_Requirements_
Please rewrite the passage on tea cultivation and land use from "In contrast, tea" through "increasing human-elephant conflict28.", changing "Asian elephants" to "wild elephants".

BEGIN Document text

In contrast, tea cultivation is a traditional practice in Yunnan Province, and is believed to affect the ecosystem less than rubber plantations. However, the major expansion of the area used for tea area also threatens Asian elephants through habitat loss and fragmentation. In addition, the misuse of pesticides and herbicides on tea farms might lead to considerable pollution37. On occasion, tea plantations provide safe corridors for elephant groups moving from one habitat to another. However, various elephant-deterrent methods are employed that often hinder the passage of elephants, exemplifying the increasing human-elephant conflict28.
Impact of conservation policies and market trends on land use
In China, changes to forest cover are considered to be driven by state policies, with the scope of directly targeted environmental policy reforms being arguably unprecedented27. Ancient swidden-fallow agriculture dominated many ethnic communities in China until the 1960s, when the Great Leap Forward was implemented to eliminate poverty. Extensive deforestation occurred to plant cash crops, such as rubber, before the nationwide Household Responsibility System was implemented in late 1970s. Furthermore, the collective forest tenure reform stimulated smallholder farms to follow the lead of state farms to clear cut old growth forests and to plan rubber trees. After the forestland allocation policy (“Forestry Three Fixed”) in 1982, land use decisions were further affected by the market. Large areas of fallow forests were converted into cash crops to raise the incomes of farmers. However, some natural hazards, such as the Yellow River Drought and the Yangtze River Flood, stimulated the state to initiate a range of forestry policies to conserve and reforest the nation, including the NFCP in 1998 and SLCP in 1999.
Yet, afforestation efforts often fail to promote biodiversity, due to their being focused on fast-growing or economically valuable species, such as rubber, walnut, and fruit trees. After 2003, high commodity prices, which were largely driven by increasing domestic demands, led to the massive expansion of rubber plantations. In addition, market demand and land-tenure reform encouraged capital investment and labor migration for the expansion of monoculture rubber plantations. However, since the price of rubber was at a record high in 2011, entrepreneurs from China chose to invest in rubber plantations in other countries, such as the less developed regions of Mekong, including Northern Thailand, Laos, and Myanmar29, leading to the downslide of domestic rubber.

END Document text
BEGIN Record list

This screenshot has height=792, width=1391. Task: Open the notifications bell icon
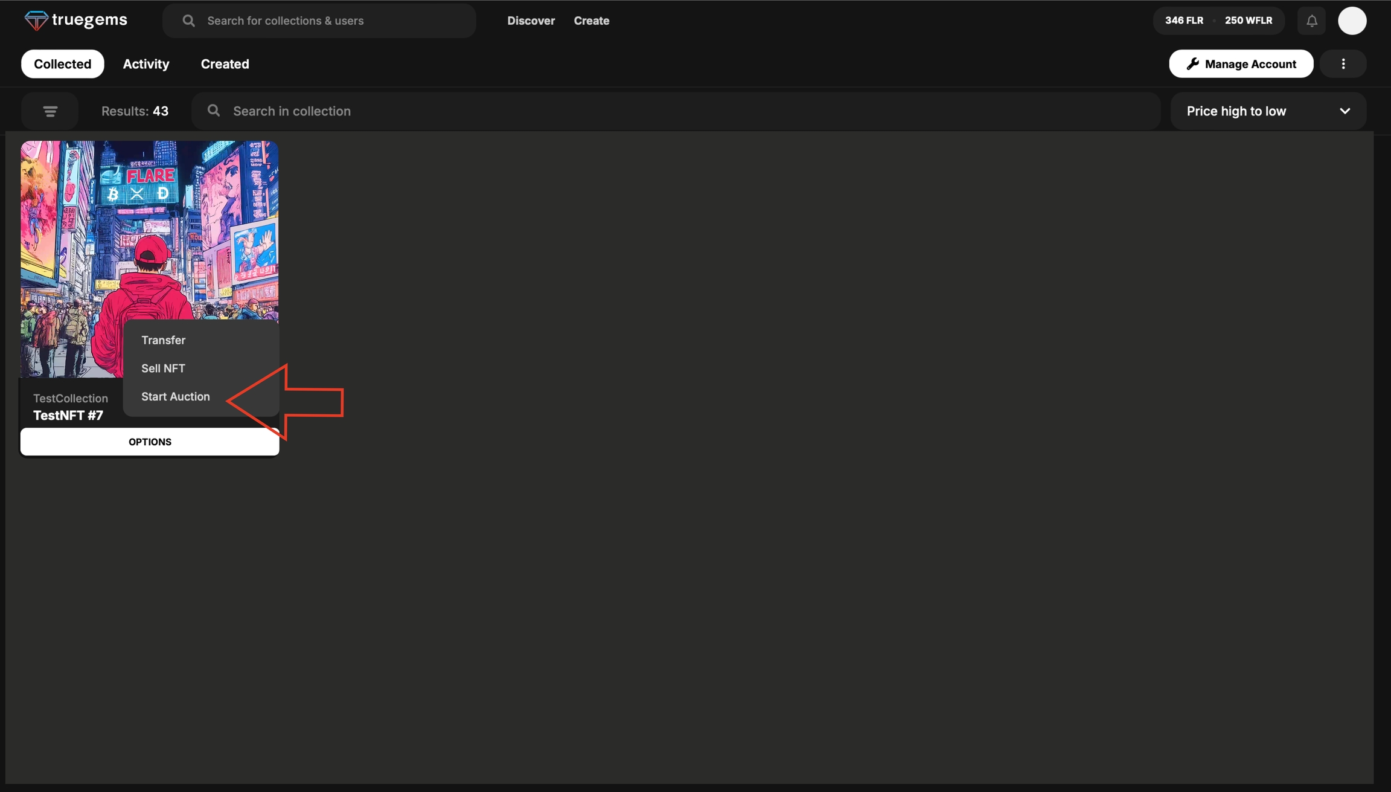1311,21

END Record list
BEGIN Record list

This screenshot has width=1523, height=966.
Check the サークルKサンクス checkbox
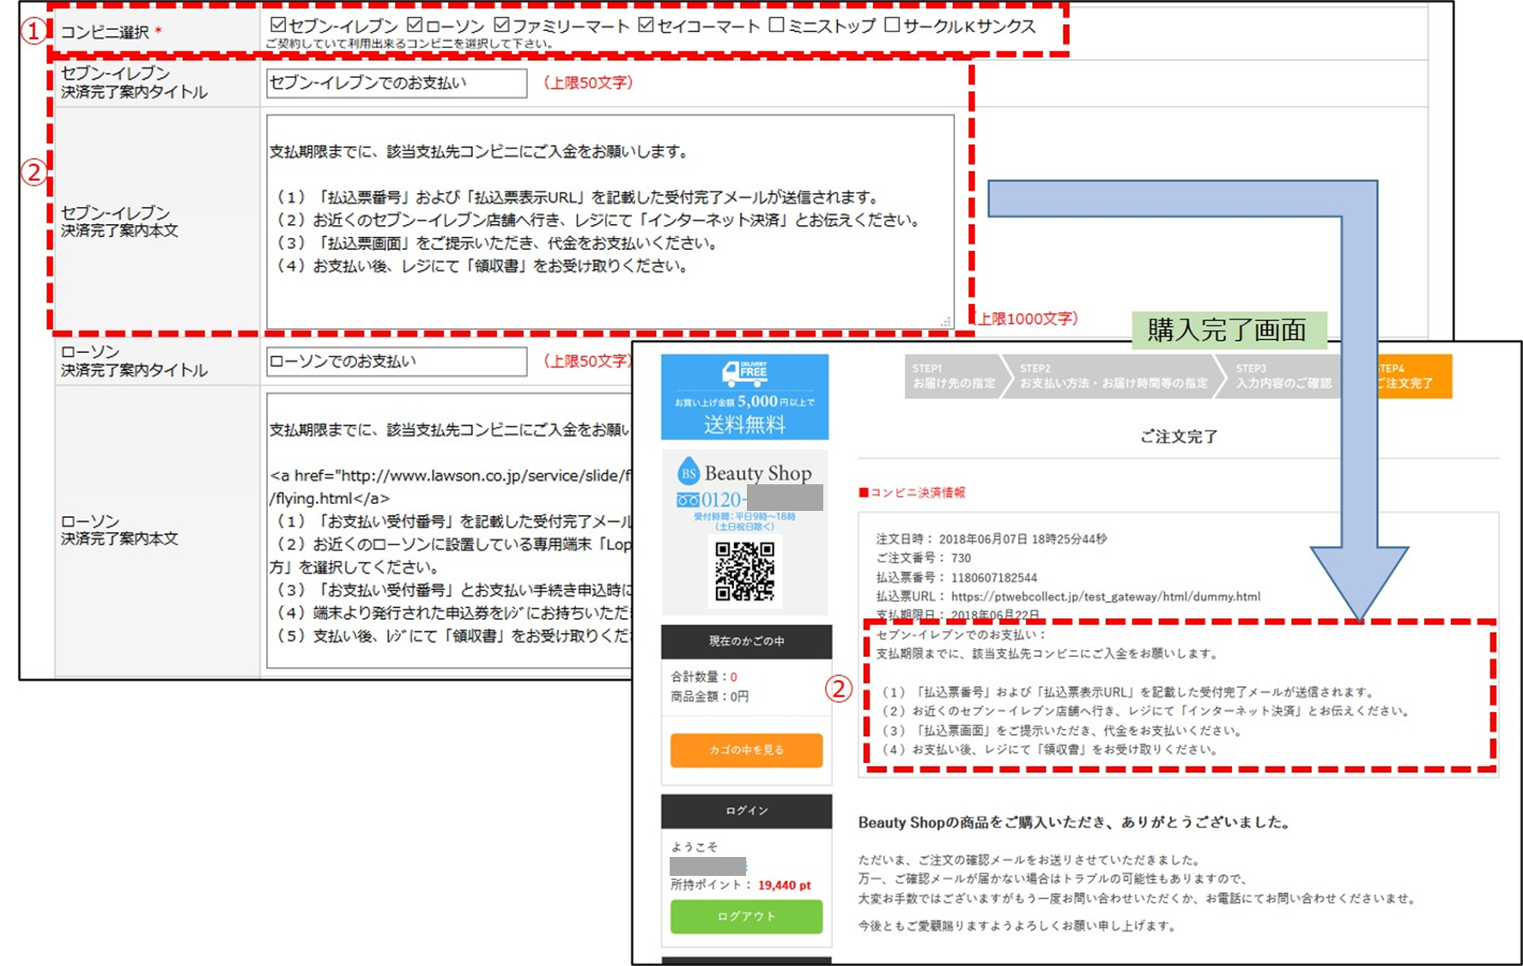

END Record list

_Finished task_
In contrast, tea cultivation is a traditional practice in Yunnan Province, and is believed to affect the ecosystem less than rubber plantations. However, the major expansion of the area used for tea area also threatens wild elephants through habitat loss and fragmentation. In addition, the misuse of pesticides and herbicides on tea farms might lead to considerable pollution37. On occasion, tea plantations provide safe corridors for elephant groups moving from one habitat to another. However, various elephant-deterrent methods are employed that often hinder the passage of elephants, exemplifying the increasing human-elephant conflict28.